» Task: Reproduce each line below with no alterations.

Stored records:

---------------

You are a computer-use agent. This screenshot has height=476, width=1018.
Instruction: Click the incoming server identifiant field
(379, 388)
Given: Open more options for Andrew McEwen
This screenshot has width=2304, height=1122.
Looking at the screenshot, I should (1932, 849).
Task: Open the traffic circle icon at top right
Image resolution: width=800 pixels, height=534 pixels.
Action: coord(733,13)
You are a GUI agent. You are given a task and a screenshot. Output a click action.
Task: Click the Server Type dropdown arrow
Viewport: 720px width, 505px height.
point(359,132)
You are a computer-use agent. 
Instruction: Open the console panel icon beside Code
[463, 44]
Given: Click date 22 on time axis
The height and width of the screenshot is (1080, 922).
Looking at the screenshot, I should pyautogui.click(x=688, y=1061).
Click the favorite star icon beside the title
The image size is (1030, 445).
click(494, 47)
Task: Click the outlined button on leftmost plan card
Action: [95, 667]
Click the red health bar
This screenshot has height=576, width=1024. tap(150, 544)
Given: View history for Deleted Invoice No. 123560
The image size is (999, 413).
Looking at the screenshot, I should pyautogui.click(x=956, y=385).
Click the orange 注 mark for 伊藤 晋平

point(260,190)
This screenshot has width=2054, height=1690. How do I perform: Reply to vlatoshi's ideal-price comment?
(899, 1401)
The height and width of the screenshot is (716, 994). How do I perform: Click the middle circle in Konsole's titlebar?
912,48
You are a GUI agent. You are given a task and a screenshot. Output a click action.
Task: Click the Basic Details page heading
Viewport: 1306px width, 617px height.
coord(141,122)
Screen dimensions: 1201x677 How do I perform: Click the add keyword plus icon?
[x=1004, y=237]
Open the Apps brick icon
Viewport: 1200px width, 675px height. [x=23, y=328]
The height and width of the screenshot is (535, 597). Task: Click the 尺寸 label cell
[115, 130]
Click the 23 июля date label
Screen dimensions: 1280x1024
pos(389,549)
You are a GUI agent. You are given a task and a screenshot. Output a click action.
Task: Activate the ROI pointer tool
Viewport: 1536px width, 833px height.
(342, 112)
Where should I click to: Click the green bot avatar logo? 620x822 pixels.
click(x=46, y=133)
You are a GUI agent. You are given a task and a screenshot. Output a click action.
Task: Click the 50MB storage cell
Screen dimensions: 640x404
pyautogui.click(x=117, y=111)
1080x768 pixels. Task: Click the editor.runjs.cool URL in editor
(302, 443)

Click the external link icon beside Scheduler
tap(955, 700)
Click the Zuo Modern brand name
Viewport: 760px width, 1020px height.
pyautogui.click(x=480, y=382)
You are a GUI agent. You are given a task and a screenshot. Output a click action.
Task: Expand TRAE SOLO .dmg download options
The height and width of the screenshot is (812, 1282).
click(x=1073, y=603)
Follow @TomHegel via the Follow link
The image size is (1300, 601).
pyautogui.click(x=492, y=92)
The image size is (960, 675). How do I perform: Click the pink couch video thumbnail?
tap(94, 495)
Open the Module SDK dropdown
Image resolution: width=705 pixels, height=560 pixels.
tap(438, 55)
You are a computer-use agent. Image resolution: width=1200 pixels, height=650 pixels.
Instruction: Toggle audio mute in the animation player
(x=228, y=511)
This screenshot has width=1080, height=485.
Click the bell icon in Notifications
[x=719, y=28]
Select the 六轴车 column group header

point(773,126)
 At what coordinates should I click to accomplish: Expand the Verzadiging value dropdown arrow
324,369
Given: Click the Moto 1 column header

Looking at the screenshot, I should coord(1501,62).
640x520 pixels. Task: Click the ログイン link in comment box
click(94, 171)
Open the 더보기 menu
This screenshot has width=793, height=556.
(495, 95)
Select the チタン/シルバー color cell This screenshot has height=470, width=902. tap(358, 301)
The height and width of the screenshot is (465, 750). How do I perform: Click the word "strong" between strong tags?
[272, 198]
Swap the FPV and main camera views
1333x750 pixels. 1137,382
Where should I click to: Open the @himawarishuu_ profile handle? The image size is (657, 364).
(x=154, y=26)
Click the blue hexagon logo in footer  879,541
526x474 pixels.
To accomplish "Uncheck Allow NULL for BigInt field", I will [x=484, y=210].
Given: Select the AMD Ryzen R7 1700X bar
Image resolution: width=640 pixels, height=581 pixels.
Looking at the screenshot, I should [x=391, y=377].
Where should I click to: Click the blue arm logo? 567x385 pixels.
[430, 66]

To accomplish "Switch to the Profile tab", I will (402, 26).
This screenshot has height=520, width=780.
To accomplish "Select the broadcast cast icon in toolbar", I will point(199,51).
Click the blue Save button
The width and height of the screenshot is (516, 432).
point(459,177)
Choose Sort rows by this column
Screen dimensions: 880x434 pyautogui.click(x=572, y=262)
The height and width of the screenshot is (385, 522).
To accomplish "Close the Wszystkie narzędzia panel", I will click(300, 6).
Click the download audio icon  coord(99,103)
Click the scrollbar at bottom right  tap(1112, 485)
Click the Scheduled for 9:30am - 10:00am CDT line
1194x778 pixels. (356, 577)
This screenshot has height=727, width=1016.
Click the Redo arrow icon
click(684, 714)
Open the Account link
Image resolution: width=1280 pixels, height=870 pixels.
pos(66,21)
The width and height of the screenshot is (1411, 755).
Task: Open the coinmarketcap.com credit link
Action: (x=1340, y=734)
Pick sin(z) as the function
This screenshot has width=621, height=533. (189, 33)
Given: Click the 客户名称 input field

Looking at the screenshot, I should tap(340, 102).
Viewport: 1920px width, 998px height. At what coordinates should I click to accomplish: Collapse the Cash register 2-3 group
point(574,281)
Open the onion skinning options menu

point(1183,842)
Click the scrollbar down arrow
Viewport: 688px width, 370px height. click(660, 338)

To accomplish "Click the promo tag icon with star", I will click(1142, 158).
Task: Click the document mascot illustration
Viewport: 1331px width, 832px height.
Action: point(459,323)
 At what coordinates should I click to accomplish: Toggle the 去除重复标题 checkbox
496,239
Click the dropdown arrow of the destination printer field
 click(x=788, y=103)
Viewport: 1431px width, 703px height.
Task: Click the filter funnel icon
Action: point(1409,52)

---------------

» Written response:
You are a computer-use agent. This screenshot has height=476, width=1018.
Instruction: Click the incoming server identifiant field
(379, 388)
Given: Open more options for Andrew McEwen
This screenshot has width=2304, height=1122.
Looking at the screenshot, I should (1932, 849).
Task: Open the traffic circle icon at top right
Image resolution: width=800 pixels, height=534 pixels.
Action: coord(733,13)
You are a GUI agent. You are given a task and a screenshot. Output a click action.
Task: Click the Server Type dropdown arrow
Viewport: 720px width, 505px height.
point(359,132)
You are a computer-use agent. 
Instruction: Open the console panel icon beside Code
[463, 44]
Given: Click date 22 on time axis
The height and width of the screenshot is (1080, 922).
Looking at the screenshot, I should pyautogui.click(x=688, y=1061).
Click the favorite star icon beside the title
The image size is (1030, 445).
click(494, 47)
Task: Click the outlined button on leftmost plan card
Action: [95, 667]
Click the red health bar
This screenshot has height=576, width=1024. tap(150, 544)
Given: View history for Deleted Invoice No. 123560
The image size is (999, 413).
Looking at the screenshot, I should pyautogui.click(x=956, y=385).
Click the orange 注 mark for 伊藤 晋平

point(260,190)
This screenshot has width=2054, height=1690. How do I perform: Reply to vlatoshi's ideal-price comment?
(899, 1401)
The height and width of the screenshot is (716, 994). How do I perform: Click the middle circle in Konsole's titlebar?
912,48
You are a GUI agent. You are given a task and a screenshot. Output a click action.
Task: Click the Basic Details page heading
Viewport: 1306px width, 617px height.
coord(141,122)
Screen dimensions: 1201x677 How do I perform: Click the add keyword plus icon?
[x=1004, y=237]
Open the Apps brick icon
Viewport: 1200px width, 675px height. [x=23, y=328]
The height and width of the screenshot is (535, 597). Task: Click the 尺寸 label cell
[115, 130]
Click the 23 июля date label
Screen dimensions: 1280x1024
pos(389,549)
You are a GUI agent. You are given a task and a screenshot. Output a click action.
Task: Activate the ROI pointer tool
Viewport: 1536px width, 833px height.
(342, 112)
Where should I click to: Click the green bot avatar logo? 620x822 pixels.
click(x=46, y=133)
You are a GUI agent. You are given a task and a screenshot. Output a click action.
Task: Click the 50MB storage cell
Screen dimensions: 640x404
pyautogui.click(x=117, y=111)
1080x768 pixels. Task: Click the editor.runjs.cool URL in editor
(302, 443)

Click the external link icon beside Scheduler
tap(955, 700)
Click the Zuo Modern brand name
Viewport: 760px width, 1020px height.
pyautogui.click(x=480, y=382)
You are a GUI agent. You are given a task and a screenshot. Output a click action.
Task: Expand TRAE SOLO .dmg download options
The height and width of the screenshot is (812, 1282).
click(x=1073, y=603)
Follow @TomHegel via the Follow link
The image size is (1300, 601).
pyautogui.click(x=492, y=92)
The image size is (960, 675). How do I perform: Click the pink couch video thumbnail?
tap(94, 495)
Open the Module SDK dropdown
Image resolution: width=705 pixels, height=560 pixels.
tap(438, 55)
You are a computer-use agent. Image resolution: width=1200 pixels, height=650 pixels.
Instruction: Toggle audio mute in the animation player
(x=228, y=511)
This screenshot has width=1080, height=485.
Click the bell icon in Notifications
[x=719, y=28]
Select the 六轴车 column group header

point(773,126)
 At what coordinates should I click to accomplish: Expand the Verzadiging value dropdown arrow
324,369
Given: Click the Moto 1 column header

Looking at the screenshot, I should coord(1501,62).
640x520 pixels. Task: Click the ログイン link in comment box
click(94, 171)
Open the 더보기 menu
This screenshot has width=793, height=556.
(495, 95)
Select the チタン/シルバー color cell This screenshot has height=470, width=902. tap(358, 301)
The height and width of the screenshot is (465, 750). How do I perform: Click the word "strong" between strong tags?
[272, 198]
Swap the FPV and main camera views
1333x750 pixels. 1137,382
Where should I click to: Open the @himawarishuu_ profile handle? The image size is (657, 364).
(x=154, y=26)
Click the blue hexagon logo in footer  879,541
526x474 pixels.
To accomplish "Uncheck Allow NULL for BigInt field", I will [x=484, y=210].
Given: Select the AMD Ryzen R7 1700X bar
Image resolution: width=640 pixels, height=581 pixels.
Looking at the screenshot, I should [x=391, y=377].
Where should I click to: Click the blue arm logo? 567x385 pixels.
[430, 66]

To accomplish "Switch to the Profile tab", I will (402, 26).
This screenshot has height=520, width=780.
To accomplish "Select the broadcast cast icon in toolbar", I will point(199,51).
Click the blue Save button
The width and height of the screenshot is (516, 432).
point(459,177)
Choose Sort rows by this column
Screen dimensions: 880x434 pyautogui.click(x=572, y=262)
The height and width of the screenshot is (385, 522).
To accomplish "Close the Wszystkie narzędzia panel", I will click(300, 6).
Click the download audio icon  coord(99,103)
Click the scrollbar at bottom right  tap(1112, 485)
Click the Scheduled for 9:30am - 10:00am CDT line
1194x778 pixels. (356, 577)
This screenshot has height=727, width=1016.
Click the Redo arrow icon
click(684, 714)
Open the Account link
Image resolution: width=1280 pixels, height=870 pixels.
pos(66,21)
The width and height of the screenshot is (1411, 755).
Task: Open the coinmarketcap.com credit link
Action: (x=1340, y=734)
Pick sin(z) as the function
This screenshot has width=621, height=533. (189, 33)
Given: Click the 客户名称 input field

Looking at the screenshot, I should tap(340, 102).
Viewport: 1920px width, 998px height. At what coordinates should I click to accomplish: Collapse the Cash register 2-3 group
point(574,281)
Open the onion skinning options menu

point(1183,842)
Click the scrollbar down arrow
Viewport: 688px width, 370px height. click(660, 338)

To accomplish "Click the promo tag icon with star", I will click(1142, 158).
Task: Click the document mascot illustration
Viewport: 1331px width, 832px height.
Action: point(459,323)
 At what coordinates should I click to accomplish: Toggle the 去除重复标题 checkbox
496,239
Click the dropdown arrow of the destination printer field
 click(x=788, y=103)
Viewport: 1431px width, 703px height.
Task: Click the filter funnel icon
Action: point(1409,52)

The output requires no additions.